Huh?? You mean we don’t f**k everything that moves and breathes? 👀👀👀 I didn’t know. Same about staying STD FREE… could happen to anyone… but the amount of precautions we generally take because of multiple partners… is pretty high. The vetting alone for most part.

Im poly, last relationship was monogamous because my ex said he had bad experiences with that..had a slight feeling it's more about having some sort of control over someone else or just wanted to feel secure. Felt like he talked in a "thats my partner" type of way about an ex.
However, that relationship really showed me that i will not go into a mono relationship and due to an autoimmune disease im more reliant to be able to trust my partners. In other words, if we just text or become friends a monogamous person can text me, if its the case that a monogamous person just wants a relationship then they could just not waste my time.

Maybe not the answer you wanted, you asked for opinions of monogamous people, but that might still give you some sort of perspective.

I don't mind CONVERSATION with most, respectful, people. I am super frustrated by and with people who do not read profiles [in particular, what someone is wanting and not wanting], and by those who simply disregard those.
Countless messages from folks with differing fundamentals, desires, basics AND deeper preferences.

There are times when I see something or someone and I am compelled to comment something because it's going to disrupt my life to not do so => says who??? anyone?
Maybe.
If you want to talk to someone and you know that you have differing fundamental aspects, and you want to talk to them about something else or even to discuss Clarity or literally anything along those lines, Then you explain that in an initial message, RESPECTFULLY (ffs), and ASK if they even want to engage in that at all.

Accept no. Accept no response. Accept that they don't have to....

I myself believe in polyamoury and the concept that a person can LOVE more than one person at the same time. And I may be open to a Polyam entanglement. However, I do not enjoy being the side piece, the unicorn, the play partner while wife/husbando are away and or aren't into doing whatever they want to do with *me*, just being pursued for sextivities...

Therefore I am a very specific 'type' of Solo-Polyamorous, mostly Relationship Anarchist, sometime Monogamous-seeking Beast wanting nothing to do with Dudes (or anyone) seeking sex, ONS, kink dispensers, whom have zero interest in the person or developing anything outside of genuine, non-performative, non-physically indulgent efforts.

Tired of folks thinking Polyamorous means nymphomaniac/satyromaniac slave, servant, will sleep/play with anyone or confusing it with being transgenderred 🤷🏻‍♂️ [Yes, that actually happened, yes it was on this particular app.]

I might engage Anyone in a chat.

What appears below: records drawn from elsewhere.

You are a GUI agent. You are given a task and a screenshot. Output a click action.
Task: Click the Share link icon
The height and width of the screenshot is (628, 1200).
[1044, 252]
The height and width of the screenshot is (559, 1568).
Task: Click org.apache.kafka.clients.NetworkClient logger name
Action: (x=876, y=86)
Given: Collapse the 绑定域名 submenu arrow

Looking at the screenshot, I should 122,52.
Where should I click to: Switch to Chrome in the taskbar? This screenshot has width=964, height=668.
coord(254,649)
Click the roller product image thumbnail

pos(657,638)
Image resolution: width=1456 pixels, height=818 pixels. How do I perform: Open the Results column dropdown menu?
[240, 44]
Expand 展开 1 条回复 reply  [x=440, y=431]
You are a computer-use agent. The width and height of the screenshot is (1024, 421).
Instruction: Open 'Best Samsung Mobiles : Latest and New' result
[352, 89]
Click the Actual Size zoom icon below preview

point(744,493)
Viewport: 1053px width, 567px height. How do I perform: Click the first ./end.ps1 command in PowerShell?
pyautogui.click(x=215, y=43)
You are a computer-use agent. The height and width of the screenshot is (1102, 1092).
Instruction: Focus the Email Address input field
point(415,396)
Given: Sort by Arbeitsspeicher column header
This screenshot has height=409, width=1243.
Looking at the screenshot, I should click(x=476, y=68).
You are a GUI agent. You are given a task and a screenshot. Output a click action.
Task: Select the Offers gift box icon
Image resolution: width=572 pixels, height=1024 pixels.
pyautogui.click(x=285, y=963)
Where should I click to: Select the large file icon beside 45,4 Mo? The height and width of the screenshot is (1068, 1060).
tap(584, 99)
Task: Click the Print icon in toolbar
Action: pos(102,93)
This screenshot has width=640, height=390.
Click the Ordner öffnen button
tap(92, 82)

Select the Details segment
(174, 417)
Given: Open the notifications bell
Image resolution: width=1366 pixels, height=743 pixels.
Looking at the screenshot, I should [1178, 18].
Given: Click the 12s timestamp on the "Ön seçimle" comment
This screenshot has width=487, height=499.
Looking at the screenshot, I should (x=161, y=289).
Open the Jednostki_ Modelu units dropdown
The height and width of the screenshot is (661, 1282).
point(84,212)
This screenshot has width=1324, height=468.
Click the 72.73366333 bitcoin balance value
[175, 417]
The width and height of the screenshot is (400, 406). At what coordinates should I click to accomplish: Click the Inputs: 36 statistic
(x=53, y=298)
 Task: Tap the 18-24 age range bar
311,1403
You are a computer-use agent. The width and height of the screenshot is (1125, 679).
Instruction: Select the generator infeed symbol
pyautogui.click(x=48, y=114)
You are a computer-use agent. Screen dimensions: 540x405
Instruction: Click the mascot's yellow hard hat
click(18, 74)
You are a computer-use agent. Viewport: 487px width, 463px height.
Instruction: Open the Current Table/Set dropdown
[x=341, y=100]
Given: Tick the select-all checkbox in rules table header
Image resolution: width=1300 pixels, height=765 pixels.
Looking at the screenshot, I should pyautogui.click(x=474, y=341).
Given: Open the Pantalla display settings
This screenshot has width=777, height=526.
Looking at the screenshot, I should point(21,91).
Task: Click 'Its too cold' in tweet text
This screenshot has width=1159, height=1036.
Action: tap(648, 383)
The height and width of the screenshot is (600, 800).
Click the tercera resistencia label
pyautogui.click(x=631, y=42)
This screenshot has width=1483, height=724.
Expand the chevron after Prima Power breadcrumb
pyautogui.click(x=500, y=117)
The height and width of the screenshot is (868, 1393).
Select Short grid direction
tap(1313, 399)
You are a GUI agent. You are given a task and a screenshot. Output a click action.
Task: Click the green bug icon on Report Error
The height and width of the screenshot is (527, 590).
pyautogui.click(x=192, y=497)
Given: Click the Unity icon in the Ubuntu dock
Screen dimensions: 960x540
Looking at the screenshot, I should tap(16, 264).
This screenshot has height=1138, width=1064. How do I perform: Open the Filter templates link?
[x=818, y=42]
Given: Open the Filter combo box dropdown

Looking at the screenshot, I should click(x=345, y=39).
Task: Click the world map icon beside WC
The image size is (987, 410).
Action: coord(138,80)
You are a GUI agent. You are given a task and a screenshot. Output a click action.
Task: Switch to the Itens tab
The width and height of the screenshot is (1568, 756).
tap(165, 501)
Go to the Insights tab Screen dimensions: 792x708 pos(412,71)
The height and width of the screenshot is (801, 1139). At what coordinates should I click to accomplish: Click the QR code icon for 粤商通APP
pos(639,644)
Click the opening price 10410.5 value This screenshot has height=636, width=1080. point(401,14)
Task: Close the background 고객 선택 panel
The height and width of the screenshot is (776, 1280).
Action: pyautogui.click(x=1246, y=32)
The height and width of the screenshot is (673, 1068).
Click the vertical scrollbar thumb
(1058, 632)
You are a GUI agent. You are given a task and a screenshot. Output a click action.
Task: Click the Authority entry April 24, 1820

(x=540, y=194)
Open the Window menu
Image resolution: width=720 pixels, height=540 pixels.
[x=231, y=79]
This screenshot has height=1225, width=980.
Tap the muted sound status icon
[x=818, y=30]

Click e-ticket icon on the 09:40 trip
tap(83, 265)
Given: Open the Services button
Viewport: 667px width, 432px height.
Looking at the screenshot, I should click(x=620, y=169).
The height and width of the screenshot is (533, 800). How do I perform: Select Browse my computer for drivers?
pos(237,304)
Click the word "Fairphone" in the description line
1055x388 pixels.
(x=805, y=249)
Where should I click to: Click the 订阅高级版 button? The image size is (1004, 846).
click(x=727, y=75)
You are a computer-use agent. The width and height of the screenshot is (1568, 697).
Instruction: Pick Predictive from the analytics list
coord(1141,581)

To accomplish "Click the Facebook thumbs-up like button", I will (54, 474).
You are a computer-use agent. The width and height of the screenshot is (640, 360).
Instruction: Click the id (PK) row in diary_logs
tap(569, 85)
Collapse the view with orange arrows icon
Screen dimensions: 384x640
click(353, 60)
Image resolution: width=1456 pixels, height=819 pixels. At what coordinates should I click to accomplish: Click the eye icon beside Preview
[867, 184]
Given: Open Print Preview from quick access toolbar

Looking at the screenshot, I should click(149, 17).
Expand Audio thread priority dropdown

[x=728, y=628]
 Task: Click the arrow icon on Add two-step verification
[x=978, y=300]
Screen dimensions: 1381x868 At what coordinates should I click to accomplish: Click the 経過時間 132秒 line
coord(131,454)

If we don't align from the beginning based on publicly seen information (i.e., your or my bio, profile) and you message with intentions other than some interesting convo, I will ignore, block, delete, educate, inform, and or blast as I see fit.

Monogamy is more of a long-term thing short term maybe you only f**k around with one person at a time but in the end when you find the one you stay there

Monogamous here who would like to try polyamory. Why? Because I have a big heart along with a big sex drive. I echo that ignorant comment about stds a bit. My *** is real BUT I see far more poly/enm folks talking about good practices and regular testing vs monogamous guys. I wouldn’t mind a poly guy reaching out. My last situationship was a poly guy. The biggest reason I haven’t dipped a toe into the poly pool is that it’s s small. I’m looking for a pretty specific dude (to partner with and occasionally play with others with) and the monogamous pool is bigger unfortunately.

Monogamous, and no, not really. I hate sharing and being shared.